Road infrastructure management without red tape
Brussels, Belgium – A Commission proposal for a directive to upgrade road safety management standards EU-wide would breach the subsidiarity principle and create too much red tape if its guidelines were to be made binding, said the Transport Committee on Tuesday 2008-02-26. Whilst acknowledging that infrastructure improvements and better engineering could cut accidents involving injury by 7000 and save 600 lives a year, MEPs believe this is best achieved by allowing Member States to choose which guidelines they implement.
The Commission proposal for a directive aims to upgrade road safety management standards across the EU and defines guidelines and best practices for all stages of infrastructure management, including road safety impact assessments, road safety audits, network safety management and safety inspections.

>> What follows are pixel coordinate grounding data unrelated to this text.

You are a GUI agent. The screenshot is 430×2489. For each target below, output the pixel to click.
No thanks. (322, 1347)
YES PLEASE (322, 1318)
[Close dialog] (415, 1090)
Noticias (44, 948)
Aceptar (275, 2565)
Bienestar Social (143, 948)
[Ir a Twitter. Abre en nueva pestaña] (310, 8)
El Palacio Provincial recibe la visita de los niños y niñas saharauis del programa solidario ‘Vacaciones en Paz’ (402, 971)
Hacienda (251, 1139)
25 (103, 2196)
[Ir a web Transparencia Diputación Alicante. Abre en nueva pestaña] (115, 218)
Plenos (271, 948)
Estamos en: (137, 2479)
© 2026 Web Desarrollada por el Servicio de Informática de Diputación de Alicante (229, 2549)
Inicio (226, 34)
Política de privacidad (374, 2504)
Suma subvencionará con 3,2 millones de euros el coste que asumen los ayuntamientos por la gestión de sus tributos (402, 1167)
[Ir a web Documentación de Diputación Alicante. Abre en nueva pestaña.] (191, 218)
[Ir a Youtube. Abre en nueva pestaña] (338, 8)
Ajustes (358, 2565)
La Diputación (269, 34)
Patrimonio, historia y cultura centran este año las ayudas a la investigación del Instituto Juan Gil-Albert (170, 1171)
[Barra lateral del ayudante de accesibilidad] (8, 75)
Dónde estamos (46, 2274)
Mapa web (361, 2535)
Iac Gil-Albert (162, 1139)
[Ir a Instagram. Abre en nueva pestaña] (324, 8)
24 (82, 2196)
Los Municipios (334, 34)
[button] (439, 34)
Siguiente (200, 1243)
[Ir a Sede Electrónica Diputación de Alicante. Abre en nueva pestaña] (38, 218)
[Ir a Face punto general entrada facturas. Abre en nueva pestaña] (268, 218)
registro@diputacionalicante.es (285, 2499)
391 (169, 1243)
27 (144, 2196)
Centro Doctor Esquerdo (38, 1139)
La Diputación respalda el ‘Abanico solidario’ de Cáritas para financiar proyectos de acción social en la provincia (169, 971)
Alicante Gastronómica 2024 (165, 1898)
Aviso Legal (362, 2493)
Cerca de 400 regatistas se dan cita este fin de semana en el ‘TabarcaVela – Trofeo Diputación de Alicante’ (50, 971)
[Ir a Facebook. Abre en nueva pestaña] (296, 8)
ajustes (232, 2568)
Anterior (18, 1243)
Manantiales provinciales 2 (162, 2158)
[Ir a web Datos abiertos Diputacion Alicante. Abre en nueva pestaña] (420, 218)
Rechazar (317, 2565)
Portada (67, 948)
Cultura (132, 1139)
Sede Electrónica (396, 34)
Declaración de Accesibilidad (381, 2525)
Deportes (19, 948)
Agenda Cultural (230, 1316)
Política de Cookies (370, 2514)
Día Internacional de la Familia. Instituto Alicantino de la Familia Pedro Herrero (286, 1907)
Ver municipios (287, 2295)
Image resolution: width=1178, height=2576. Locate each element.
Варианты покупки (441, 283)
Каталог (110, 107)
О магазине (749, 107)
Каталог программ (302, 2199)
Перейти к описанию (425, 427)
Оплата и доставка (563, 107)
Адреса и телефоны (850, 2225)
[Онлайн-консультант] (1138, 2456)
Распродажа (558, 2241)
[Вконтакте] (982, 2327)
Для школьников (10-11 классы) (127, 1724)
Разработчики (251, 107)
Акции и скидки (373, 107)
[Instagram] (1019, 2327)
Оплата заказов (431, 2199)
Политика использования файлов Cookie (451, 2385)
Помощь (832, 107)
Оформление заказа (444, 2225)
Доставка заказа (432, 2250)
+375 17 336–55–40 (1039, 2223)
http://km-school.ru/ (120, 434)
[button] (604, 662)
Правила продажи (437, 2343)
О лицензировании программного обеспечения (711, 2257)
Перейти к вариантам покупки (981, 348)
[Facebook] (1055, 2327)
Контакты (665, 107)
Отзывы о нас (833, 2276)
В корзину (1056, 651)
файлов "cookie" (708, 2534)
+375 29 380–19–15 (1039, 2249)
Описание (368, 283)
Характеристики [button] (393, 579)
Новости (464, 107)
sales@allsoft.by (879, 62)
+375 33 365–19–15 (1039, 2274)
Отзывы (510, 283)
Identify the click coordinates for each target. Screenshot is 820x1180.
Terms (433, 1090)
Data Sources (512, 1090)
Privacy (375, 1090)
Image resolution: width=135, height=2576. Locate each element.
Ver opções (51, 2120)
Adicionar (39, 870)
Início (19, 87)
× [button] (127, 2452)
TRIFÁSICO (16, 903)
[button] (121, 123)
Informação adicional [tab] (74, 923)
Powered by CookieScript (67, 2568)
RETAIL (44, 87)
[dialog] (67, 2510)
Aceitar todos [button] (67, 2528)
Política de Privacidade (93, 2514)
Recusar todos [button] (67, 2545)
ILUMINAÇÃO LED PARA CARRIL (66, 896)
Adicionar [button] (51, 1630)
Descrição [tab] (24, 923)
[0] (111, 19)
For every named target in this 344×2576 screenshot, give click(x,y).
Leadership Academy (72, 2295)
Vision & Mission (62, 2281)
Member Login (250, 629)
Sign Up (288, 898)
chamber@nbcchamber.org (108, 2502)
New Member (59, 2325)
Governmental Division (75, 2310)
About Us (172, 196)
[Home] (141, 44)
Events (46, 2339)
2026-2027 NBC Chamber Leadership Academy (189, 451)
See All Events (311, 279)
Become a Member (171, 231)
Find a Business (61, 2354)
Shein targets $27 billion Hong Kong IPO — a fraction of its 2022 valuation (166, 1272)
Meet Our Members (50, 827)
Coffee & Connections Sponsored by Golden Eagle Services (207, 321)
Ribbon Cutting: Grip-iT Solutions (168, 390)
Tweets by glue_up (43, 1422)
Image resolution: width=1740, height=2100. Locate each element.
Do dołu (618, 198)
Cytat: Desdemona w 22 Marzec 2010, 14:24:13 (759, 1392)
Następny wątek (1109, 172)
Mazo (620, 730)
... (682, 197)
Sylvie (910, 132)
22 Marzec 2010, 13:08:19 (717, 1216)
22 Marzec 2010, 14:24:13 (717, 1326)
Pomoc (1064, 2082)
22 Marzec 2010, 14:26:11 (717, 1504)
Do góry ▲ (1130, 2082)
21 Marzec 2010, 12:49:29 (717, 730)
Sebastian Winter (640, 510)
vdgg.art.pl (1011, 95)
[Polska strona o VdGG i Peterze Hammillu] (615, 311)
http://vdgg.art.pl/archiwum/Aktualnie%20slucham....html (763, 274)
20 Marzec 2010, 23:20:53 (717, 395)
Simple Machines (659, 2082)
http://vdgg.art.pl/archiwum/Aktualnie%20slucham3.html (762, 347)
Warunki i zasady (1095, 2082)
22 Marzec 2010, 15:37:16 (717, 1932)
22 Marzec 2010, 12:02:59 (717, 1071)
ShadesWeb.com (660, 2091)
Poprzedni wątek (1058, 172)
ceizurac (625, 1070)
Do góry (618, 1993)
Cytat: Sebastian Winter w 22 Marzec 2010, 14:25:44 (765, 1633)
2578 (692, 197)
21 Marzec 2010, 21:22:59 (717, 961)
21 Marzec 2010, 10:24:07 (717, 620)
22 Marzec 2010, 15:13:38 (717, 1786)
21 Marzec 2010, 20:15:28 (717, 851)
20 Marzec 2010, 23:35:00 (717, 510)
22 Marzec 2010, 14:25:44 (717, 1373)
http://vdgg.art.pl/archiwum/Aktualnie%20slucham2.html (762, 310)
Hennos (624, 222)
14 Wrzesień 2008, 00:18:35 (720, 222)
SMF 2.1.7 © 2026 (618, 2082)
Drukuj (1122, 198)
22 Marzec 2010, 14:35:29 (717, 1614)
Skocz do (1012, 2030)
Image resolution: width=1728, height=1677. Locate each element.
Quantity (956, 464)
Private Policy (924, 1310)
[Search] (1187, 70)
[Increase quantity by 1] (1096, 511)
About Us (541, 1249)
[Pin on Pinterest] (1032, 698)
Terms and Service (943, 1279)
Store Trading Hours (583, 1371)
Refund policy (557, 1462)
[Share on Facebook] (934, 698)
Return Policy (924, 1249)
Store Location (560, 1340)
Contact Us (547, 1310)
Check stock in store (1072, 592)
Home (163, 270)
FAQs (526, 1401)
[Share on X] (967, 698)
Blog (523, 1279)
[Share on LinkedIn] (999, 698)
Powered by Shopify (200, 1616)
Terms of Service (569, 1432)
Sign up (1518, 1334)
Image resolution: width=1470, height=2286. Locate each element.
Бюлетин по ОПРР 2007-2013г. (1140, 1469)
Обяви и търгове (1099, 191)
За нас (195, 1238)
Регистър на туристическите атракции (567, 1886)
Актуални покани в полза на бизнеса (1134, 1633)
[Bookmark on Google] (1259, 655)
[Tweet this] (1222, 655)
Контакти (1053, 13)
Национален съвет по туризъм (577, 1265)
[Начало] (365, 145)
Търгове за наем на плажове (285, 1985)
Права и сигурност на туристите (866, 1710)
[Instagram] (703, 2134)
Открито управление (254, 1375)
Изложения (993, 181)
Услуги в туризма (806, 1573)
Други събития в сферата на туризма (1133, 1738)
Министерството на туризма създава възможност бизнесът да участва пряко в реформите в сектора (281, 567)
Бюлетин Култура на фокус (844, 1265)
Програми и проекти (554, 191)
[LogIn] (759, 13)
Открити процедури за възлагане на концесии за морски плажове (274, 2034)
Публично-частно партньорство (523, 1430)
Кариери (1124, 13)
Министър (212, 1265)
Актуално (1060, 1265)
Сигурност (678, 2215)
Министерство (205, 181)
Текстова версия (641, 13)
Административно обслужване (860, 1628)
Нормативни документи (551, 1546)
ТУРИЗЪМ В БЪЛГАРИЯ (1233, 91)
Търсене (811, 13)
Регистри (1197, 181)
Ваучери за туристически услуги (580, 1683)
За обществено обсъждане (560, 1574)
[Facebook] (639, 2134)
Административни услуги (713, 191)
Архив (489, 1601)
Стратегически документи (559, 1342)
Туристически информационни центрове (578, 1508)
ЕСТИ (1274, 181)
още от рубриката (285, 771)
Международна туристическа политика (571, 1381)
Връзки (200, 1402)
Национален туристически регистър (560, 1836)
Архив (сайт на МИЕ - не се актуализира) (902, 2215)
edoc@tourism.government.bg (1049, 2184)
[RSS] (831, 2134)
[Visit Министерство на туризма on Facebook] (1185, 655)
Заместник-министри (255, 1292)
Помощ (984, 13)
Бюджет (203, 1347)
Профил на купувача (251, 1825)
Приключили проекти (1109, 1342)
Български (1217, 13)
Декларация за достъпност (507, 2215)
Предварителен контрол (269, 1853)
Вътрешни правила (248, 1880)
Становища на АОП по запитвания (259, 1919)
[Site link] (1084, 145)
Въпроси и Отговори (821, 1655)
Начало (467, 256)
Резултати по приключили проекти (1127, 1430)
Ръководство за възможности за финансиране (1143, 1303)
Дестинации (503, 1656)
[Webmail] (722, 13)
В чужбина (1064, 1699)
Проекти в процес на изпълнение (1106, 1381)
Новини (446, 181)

The committee was voting on a second report on the Commission proposal by Helmuth Markov (GUE/NGL, DE). It had already rejected the Commission proposal in June 2007, arguing that non-binding measures would be more appropriate. The plenary then referred the first report back to the committee in July 2007, and on 2 October 2007, the Council of Transport Ministers also endorsed the idea of a directive with guidelines set out in non-binding annexes.
Let Member States decide
In his second report on the proposal, Mr Markov incorporated parts of the Council position and many first reading amendments. It was decided that the annexes in the directive would not be binding and that the Member States could decide which parts of these guidelines they would implement. The application of the directive should also be restricted to the Trans-European Networks (TENs) and not be expended to all motorways in the EU, said the committee.
The report was adopted with 25 votes in favour, 4 against and 13 abstentions.
Procedure: Co-decision, first reading —Plenary vote: April 2008, Strasbourg.